Although Divinity can be empty at times, calling it “style over substance” would be inaccurate. Each grainy, high-contrast 16mm composition contains style as substance and meaning: every shadow becomes a mystery as shot by cinematographer Danny Hiele. Sometimes the camera is unsteady making simple shots of people having fun lose their texture or drone shots over vast landscapes become distorted under its influence, although backed by an extremely clear night sky like out of dreamland.
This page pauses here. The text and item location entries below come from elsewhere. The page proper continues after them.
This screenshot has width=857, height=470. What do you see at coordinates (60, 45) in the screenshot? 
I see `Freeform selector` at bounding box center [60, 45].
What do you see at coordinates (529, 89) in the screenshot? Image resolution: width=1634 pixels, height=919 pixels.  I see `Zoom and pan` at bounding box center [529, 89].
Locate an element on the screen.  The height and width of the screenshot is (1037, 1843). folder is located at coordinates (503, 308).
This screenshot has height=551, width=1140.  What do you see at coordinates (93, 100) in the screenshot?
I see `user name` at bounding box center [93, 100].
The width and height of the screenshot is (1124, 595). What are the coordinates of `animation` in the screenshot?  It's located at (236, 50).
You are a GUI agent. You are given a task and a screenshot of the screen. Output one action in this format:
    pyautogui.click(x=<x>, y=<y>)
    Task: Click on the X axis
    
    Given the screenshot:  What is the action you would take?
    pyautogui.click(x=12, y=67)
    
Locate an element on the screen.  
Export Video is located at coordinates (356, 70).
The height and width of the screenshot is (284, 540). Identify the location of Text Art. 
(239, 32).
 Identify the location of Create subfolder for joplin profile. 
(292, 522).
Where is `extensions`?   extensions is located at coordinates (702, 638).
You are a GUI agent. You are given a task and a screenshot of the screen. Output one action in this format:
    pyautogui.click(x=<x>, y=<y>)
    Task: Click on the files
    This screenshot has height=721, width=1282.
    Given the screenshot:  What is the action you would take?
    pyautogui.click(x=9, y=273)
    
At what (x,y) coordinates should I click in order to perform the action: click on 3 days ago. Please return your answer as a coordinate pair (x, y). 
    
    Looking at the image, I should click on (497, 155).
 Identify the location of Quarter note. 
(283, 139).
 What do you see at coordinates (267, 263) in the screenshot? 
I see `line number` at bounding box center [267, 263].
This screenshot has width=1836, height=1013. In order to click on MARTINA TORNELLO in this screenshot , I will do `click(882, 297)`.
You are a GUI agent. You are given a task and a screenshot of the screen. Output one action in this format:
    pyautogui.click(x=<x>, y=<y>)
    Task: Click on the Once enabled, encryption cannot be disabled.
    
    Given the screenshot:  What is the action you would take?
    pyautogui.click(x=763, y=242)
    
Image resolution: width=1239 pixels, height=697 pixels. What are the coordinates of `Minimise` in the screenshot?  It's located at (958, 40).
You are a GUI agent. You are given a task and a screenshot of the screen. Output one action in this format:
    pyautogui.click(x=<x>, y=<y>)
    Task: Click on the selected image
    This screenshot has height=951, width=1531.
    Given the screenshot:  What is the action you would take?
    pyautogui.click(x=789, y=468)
Divinity is often associated with an eerie glow and its thumping soundtrack by DJ Muggs from Cypress Hill and Dean Hurley of Twin Peaks fame. Although the film can at times be self-indulgent – it is too obsessed with confusion that its characters become blank pages sometimes – Alcazar’s low-fi touches transform it from being what could have been a snobbish art house endurance into a delightful 86-minute genre flick throwback. It ends in a grand action scene, involving intricate prosthetics and stop-motion effects; the whole thing feels like an episode of the Twilight Zone about rebirth as told by Rod Serling after taking techno music and MDMA. It’s super lit.

Verdict

An electrified genre piece that obscures meaning while having interesting visual texture Divinity has no equal in terms of how it conceives dystopia within science fiction, for good or ill. A pair of mysterious brothers use their supernatural abilities on the wealthy inventor of immortality serum, causing spiritual debauchery at end times.